» **Supplied information**
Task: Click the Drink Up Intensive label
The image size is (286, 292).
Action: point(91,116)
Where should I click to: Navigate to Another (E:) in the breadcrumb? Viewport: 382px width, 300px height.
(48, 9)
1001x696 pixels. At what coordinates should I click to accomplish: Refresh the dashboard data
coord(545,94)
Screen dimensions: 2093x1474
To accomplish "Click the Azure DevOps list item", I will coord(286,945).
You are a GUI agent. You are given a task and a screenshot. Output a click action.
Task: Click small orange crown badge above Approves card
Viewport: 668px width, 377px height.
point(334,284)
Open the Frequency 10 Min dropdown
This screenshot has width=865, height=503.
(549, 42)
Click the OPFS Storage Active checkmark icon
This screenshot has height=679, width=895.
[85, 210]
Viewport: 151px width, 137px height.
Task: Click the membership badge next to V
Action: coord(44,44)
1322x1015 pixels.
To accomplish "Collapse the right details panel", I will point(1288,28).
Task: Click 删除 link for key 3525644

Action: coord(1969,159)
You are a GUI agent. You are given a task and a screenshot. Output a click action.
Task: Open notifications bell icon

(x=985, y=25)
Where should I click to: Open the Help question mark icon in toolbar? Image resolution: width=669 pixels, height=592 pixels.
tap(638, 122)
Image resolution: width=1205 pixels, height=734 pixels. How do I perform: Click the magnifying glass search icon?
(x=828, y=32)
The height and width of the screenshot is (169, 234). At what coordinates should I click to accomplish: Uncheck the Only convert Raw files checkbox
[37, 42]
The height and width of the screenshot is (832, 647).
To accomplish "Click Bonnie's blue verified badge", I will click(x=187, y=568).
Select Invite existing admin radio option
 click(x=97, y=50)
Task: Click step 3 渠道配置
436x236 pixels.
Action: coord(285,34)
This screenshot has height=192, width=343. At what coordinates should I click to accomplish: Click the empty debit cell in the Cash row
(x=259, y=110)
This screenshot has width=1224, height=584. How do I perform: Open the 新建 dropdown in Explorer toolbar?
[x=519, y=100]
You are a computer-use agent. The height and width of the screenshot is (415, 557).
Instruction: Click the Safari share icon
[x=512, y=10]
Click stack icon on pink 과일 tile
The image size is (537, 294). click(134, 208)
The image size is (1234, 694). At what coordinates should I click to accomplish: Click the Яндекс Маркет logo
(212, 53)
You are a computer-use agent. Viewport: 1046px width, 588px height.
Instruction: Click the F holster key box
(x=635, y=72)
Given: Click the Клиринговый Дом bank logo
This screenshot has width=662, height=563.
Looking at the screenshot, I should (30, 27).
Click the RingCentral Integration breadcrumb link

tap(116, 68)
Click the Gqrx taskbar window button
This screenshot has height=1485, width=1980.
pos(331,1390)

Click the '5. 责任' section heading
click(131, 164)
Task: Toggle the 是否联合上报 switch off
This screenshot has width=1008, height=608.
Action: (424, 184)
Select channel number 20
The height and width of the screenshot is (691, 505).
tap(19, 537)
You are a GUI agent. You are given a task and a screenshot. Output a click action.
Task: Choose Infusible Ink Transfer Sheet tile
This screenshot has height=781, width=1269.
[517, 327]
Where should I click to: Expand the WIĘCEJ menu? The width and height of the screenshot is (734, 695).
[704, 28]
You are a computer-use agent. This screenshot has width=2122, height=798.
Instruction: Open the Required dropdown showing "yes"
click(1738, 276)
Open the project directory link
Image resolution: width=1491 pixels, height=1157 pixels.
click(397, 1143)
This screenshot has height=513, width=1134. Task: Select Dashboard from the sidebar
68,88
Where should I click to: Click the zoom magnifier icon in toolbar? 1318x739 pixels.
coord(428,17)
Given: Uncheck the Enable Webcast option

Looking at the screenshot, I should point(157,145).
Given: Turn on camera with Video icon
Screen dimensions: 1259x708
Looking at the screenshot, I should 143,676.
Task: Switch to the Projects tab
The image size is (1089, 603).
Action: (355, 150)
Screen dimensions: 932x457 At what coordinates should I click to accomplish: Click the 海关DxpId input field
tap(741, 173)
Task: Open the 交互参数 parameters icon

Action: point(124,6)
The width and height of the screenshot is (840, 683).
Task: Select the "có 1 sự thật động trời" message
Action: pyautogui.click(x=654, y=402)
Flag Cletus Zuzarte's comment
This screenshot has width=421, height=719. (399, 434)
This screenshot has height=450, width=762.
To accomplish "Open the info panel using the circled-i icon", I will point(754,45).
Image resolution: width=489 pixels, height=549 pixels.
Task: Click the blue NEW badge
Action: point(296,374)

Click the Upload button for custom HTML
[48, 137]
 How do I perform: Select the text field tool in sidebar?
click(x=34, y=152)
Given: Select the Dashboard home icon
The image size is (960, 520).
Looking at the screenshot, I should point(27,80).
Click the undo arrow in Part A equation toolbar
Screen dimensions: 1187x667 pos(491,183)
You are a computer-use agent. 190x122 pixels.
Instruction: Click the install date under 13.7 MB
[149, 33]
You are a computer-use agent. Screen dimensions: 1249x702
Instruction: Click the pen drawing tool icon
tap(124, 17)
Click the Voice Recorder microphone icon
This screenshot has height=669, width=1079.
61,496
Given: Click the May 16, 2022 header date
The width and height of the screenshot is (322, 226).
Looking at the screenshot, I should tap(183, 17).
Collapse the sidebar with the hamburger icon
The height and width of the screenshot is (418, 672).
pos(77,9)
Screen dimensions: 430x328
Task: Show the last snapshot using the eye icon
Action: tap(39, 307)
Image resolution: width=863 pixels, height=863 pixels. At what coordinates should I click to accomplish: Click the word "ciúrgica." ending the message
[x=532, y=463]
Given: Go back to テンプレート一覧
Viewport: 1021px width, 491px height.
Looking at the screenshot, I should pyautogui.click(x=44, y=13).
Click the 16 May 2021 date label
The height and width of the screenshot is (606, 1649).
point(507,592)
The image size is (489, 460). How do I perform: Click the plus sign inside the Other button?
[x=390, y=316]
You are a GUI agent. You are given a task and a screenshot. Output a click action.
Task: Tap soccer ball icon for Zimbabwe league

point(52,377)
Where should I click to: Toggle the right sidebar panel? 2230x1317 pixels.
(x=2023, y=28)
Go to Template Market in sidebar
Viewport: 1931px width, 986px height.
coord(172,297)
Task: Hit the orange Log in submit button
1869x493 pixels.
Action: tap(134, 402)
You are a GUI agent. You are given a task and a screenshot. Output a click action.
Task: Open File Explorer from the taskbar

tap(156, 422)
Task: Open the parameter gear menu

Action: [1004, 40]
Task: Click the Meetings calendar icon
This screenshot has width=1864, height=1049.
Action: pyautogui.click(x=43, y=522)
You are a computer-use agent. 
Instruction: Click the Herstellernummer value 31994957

» **Do this**
Copy all of the lines above word for word, without changing anything.

» **Exercise solution**
Task: Click the Drink Up Intensive label
The image size is (286, 292).
Action: point(91,116)
Where should I click to: Navigate to Another (E:) in the breadcrumb? Viewport: 382px width, 300px height.
(48, 9)
1001x696 pixels. At what coordinates should I click to accomplish: Refresh the dashboard data
coord(545,94)
Screen dimensions: 2093x1474
To accomplish "Click the Azure DevOps list item", I will coord(286,945).
You are a GUI agent. You are given a task and a screenshot. Output a click action.
Task: Click small orange crown badge above Approves card
Viewport: 668px width, 377px height.
point(334,284)
Open the Frequency 10 Min dropdown
This screenshot has width=865, height=503.
(549, 42)
Click the OPFS Storage Active checkmark icon
This screenshot has height=679, width=895.
[85, 210]
Viewport: 151px width, 137px height.
Task: Click the membership badge next to V
Action: coord(44,44)
1322x1015 pixels.
To accomplish "Collapse the right details panel", I will point(1288,28).
Task: Click 删除 link for key 3525644

Action: coord(1969,159)
You are a GUI agent. You are given a task and a screenshot. Output a click action.
Task: Open notifications bell icon

(x=985, y=25)
Where should I click to: Open the Help question mark icon in toolbar? Image resolution: width=669 pixels, height=592 pixels.
tap(638, 122)
Image resolution: width=1205 pixels, height=734 pixels. How do I perform: Click the magnifying glass search icon?
(x=828, y=32)
The height and width of the screenshot is (169, 234). At what coordinates should I click to accomplish: Uncheck the Only convert Raw files checkbox
[37, 42]
The height and width of the screenshot is (832, 647).
To accomplish "Click Bonnie's blue verified badge", I will click(x=187, y=568).
Select Invite existing admin radio option
 click(x=97, y=50)
Task: Click step 3 渠道配置
436x236 pixels.
Action: coord(285,34)
This screenshot has height=192, width=343. At what coordinates should I click to accomplish: Click the empty debit cell in the Cash row
(x=259, y=110)
This screenshot has width=1224, height=584. How do I perform: Open the 新建 dropdown in Explorer toolbar?
[x=519, y=100]
You are a computer-use agent. The height and width of the screenshot is (415, 557).
Instruction: Click the Safari share icon
[x=512, y=10]
Click stack icon on pink 과일 tile
The image size is (537, 294). click(134, 208)
The image size is (1234, 694). At what coordinates should I click to accomplish: Click the Яндекс Маркет logo
(212, 53)
You are a computer-use agent. Viewport: 1046px width, 588px height.
Instruction: Click the F holster key box
(x=635, y=72)
Given: Click the Клиринговый Дом bank logo
This screenshot has width=662, height=563.
Looking at the screenshot, I should (30, 27).
Click the RingCentral Integration breadcrumb link

tap(116, 68)
Click the Gqrx taskbar window button
This screenshot has height=1485, width=1980.
pos(331,1390)

Click the '5. 责任' section heading
click(131, 164)
Task: Toggle the 是否联合上报 switch off
This screenshot has width=1008, height=608.
Action: (424, 184)
Select channel number 20
The height and width of the screenshot is (691, 505).
tap(19, 537)
You are a GUI agent. You are given a task and a screenshot. Output a click action.
Task: Choose Infusible Ink Transfer Sheet tile
This screenshot has height=781, width=1269.
[517, 327]
Where should I click to: Expand the WIĘCEJ menu? The width and height of the screenshot is (734, 695).
[704, 28]
You are a computer-use agent. This screenshot has width=2122, height=798.
Instruction: Open the Required dropdown showing "yes"
click(1738, 276)
Open the project directory link
Image resolution: width=1491 pixels, height=1157 pixels.
click(397, 1143)
This screenshot has height=513, width=1134. Task: Select Dashboard from the sidebar
68,88
Where should I click to: Click the zoom magnifier icon in toolbar? 1318x739 pixels.
coord(428,17)
Given: Uncheck the Enable Webcast option

Looking at the screenshot, I should point(157,145).
Given: Turn on camera with Video icon
Screen dimensions: 1259x708
Looking at the screenshot, I should 143,676.
Task: Switch to the Projects tab
The image size is (1089, 603).
Action: (355, 150)
Screen dimensions: 932x457 At what coordinates should I click to accomplish: Click the 海关DxpId input field
tap(741, 173)
Task: Open the 交互参数 parameters icon

Action: point(124,6)
The width and height of the screenshot is (840, 683).
Task: Select the "có 1 sự thật động trời" message
Action: pyautogui.click(x=654, y=402)
Flag Cletus Zuzarte's comment
This screenshot has width=421, height=719. (399, 434)
This screenshot has height=450, width=762.
To accomplish "Open the info panel using the circled-i icon", I will point(754,45).
Image resolution: width=489 pixels, height=549 pixels.
Task: Click the blue NEW badge
Action: point(296,374)

Click the Upload button for custom HTML
[48, 137]
 How do I perform: Select the text field tool in sidebar?
click(x=34, y=152)
Given: Select the Dashboard home icon
The image size is (960, 520).
Looking at the screenshot, I should point(27,80).
Click the undo arrow in Part A equation toolbar
Screen dimensions: 1187x667 pos(491,183)
You are a computer-use agent. 190x122 pixels.
Instruction: Click the install date under 13.7 MB
[149, 33]
You are a computer-use agent. Screen dimensions: 1249x702
Instruction: Click the pen drawing tool icon
tap(124, 17)
Click the Voice Recorder microphone icon
This screenshot has height=669, width=1079.
61,496
Given: Click the May 16, 2022 header date
The width and height of the screenshot is (322, 226).
Looking at the screenshot, I should tap(183, 17).
Collapse the sidebar with the hamburger icon
The height and width of the screenshot is (418, 672).
pos(77,9)
Screen dimensions: 430x328
Task: Show the last snapshot using the eye icon
Action: tap(39, 307)
Image resolution: width=863 pixels, height=863 pixels. At what coordinates should I click to accomplish: Click the word "ciúrgica." ending the message
[x=532, y=463]
Given: Go back to テンプレート一覧
Viewport: 1021px width, 491px height.
Looking at the screenshot, I should pyautogui.click(x=44, y=13).
Click the 16 May 2021 date label
The height and width of the screenshot is (606, 1649).
point(507,592)
The image size is (489, 460). How do I perform: Click the plus sign inside the Other button?
[x=390, y=316]
You are a GUI agent. You are given a task and a screenshot. Output a click action.
Task: Tap soccer ball icon for Zimbabwe league

point(52,377)
Where should I click to: Toggle the right sidebar panel? 2230x1317 pixels.
(x=2023, y=28)
Go to Template Market in sidebar
Viewport: 1931px width, 986px height.
coord(172,297)
Task: Hit the orange Log in submit button
1869x493 pixels.
Action: tap(134, 402)
You are a GUI agent. You are given a task and a screenshot. Output a click action.
Task: Open File Explorer from the taskbar

tap(156, 422)
Task: Open the parameter gear menu

Action: [1004, 40]
Task: Click the Meetings calendar icon
This screenshot has width=1864, height=1049.
Action: pyautogui.click(x=43, y=522)
You are a computer-use agent. 
Instruction: Click the Herstellernummer value 31994957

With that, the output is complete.